• [PROBLEM DESCRIPTION] Transcribe word for word the part of the passage below on government digital transformation that runs from "McMillen works with" up to and including "to actionable insights.".

• [TEXT SEGMENT]
┏━━
McMillen works with agencies across the government spectrum on their digital transformation initiatives and has seen firsthand the impact that effective tools can have as agencies seek to transform data from raw information to actionable insights.

Citizens and Agency Staff Reap the Benefits of Digital Transformation

Oftentimes, citizens are able to directly benefit from an agency’s digital transformation initiatives. The Centers for Medicaid and Medicare Services, for example, tapped cloud to better understand how its funding was being used and whether treatment was reaching the correct people, in particular for the vulnerable populations covered under Medicaid and the Child Health Insurance Program.

“In the past, what was happening was that CMS was providing that funding and they had the data for the states that the funding was going to, but the understanding about how it was being distributed ended there,” explains McMillen. “So, we worked with CMS to pull all of that data together, and today with all of that information, they can now answer questions that they never could before, such as how many pregnant women are getting the right prenatal care. They’re able to look at whether or not the right people are obtaining mental health coverage, or whether those that need opioid treatment have access to the funding they need to obtain it. Taking that data that was out there and pulling it together via digital transformation allows them to better serve these citizens.”

Cloud is a central aspect of what’s making these transformations possible for government agencies.

“In a few minutes, the average agency can now spin up things and get access to things that they never could have done quickly before. And so, what we're seeing is organizations are able to iterate their applications and iterate their workloads much faster, ultimately delivering to the citizens much quicker,” says McMillen.
┗━━
• [INPUT DATA]
┏━━
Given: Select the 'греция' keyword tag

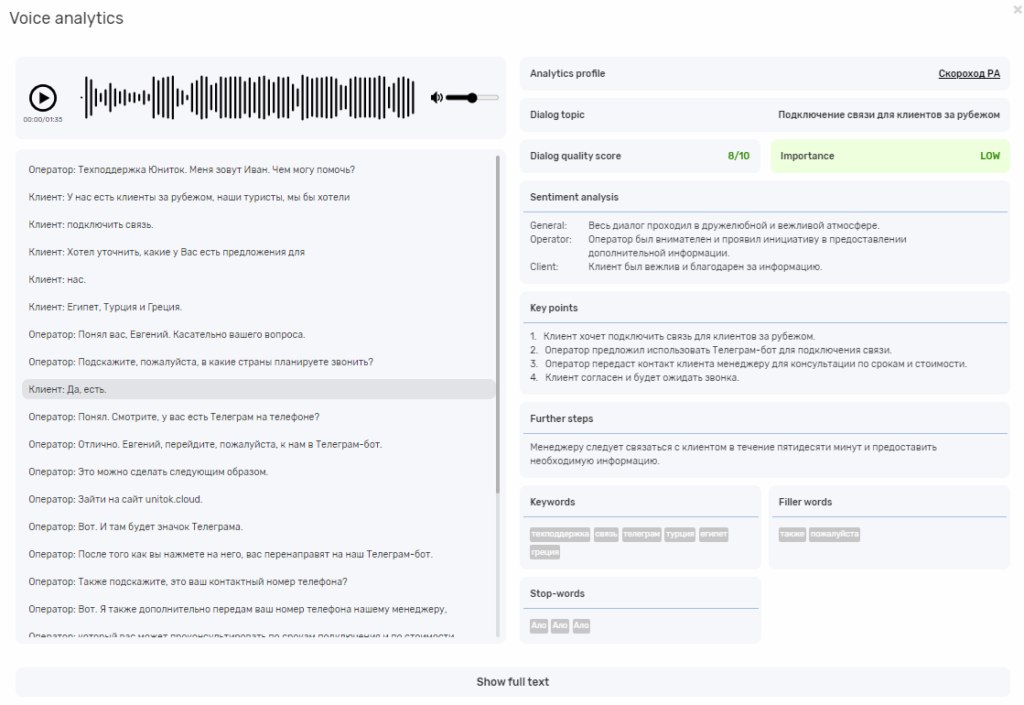Looking at the screenshot, I should [x=545, y=552].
┗━━
• [EXERCISE ANSWER]
McMillen works with agencies across the government spectrum on their digital transformation initiatives and has seen firsthand the impact that effective tools can have as agencies seek to transform data from raw information to actionable insights.